- **Task to carry out**: Please repeat every record exactly, leaving out any pictures.

- **Data in this exercise**:
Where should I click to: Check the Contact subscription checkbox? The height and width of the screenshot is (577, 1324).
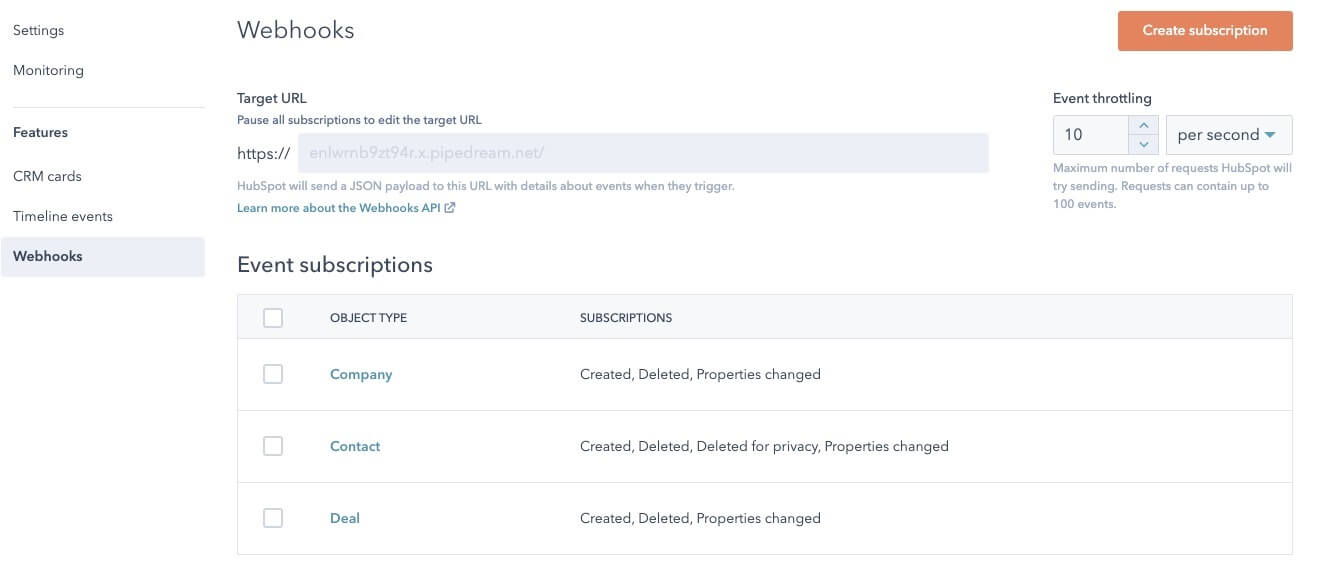273,445
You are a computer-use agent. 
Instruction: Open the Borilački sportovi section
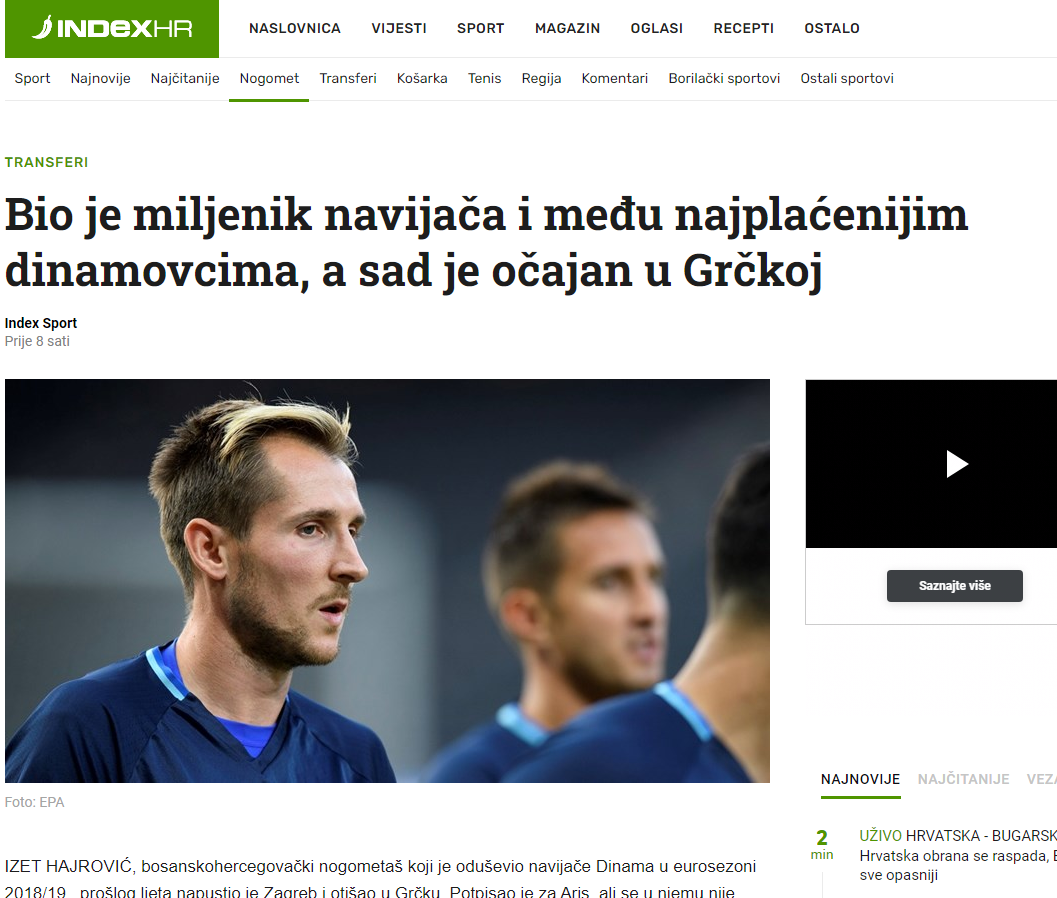724,78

- **The answer**:
Where should I click to: Check the Contact subscription checkbox? The height and width of the screenshot is (577, 1324).
273,445
You are a computer-use agent. 
Instruction: Open the Borilački sportovi section
724,78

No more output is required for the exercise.